2. Rinse brisket and pat it dry. Place it in a large stockpot, add water to cover, and bring to boil. Cover and simmer until skewer inserted in thickest part of brisket slides out easily out easily, 2 to 3 hours.

Corned Beef

Now you can choose between two routes completing this meal.
First choice: Place the boiled corned beef in a pan, cover with one cup of broth , cover with aluminum foil and place it in a 200° oven to keep warm. Bring the broth back to a boil and add small red potatoes (scrubbed and whole). Cook them for about 10 minutes, before adding green cabbage (1 small head un-cored and cut into 6 to 8 wedges) and cooking an additional 10-15 minutes longer. Remove all the vegetables and serve with the meat.

Second choice: Add just the small red potatoes (scrubbed and whole). Boil 20 minutes until tender. Serve topped with parsley and butter. As an alternative to boiled cabbage try roasted cabbage. And guess what – the recipe will be coming your way in our next post tomorrow! If you already have not done so please sign up to subscribe via email in the right hand column and/or follow us on Facebook/Pinterest/Twitter.

Homemade Corned Beef
 
Prep time
Cook time
Total time
 
Author:
Serves: 8
Ingredients
  • ½ cup kosher salt
  • 1 tablespoon black peppercorns, cracked
  • 1 tablespoon dried thyme
  • 2¼ teaspoons ground allspice
  • 1½ teaspoons paprika
  • 2 bay leaves, crumbled
  • 1 (4 to 6 pound) beef brisket, preferably point cut, trimmed, rinsed, and patted dry
Instructions
  1. Combine salt, peppercorns, thyme, allspice, paprika, and bay leaves in a small bowl.
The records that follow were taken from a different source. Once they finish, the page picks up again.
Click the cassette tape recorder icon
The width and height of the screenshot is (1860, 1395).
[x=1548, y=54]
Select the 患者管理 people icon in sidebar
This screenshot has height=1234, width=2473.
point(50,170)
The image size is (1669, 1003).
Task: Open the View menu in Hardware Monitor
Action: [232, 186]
Poke brisket about 30 times per side evenly with salt mixture with a fork or metal skewer. Rub each side evenly with salt mixture; place in a 2-gallon zipper-lock bag, forcing out as much air as possible. If you have a food saver, the large bags should fit the piece of meat. Place in a pan large enough to lay flat, cover with a second pan and weight it with 2 bricks or heavy cans. Refrigerate it for 5 to 7 days, turning once a day.
  2. Rinse brisket and pat it dry. Place it in a large stockpot, add water to cover, and bring to boil. Cover and simmer until skewer inserted in thickest part of brisket slides out easily out easily, 2 to 3 hours.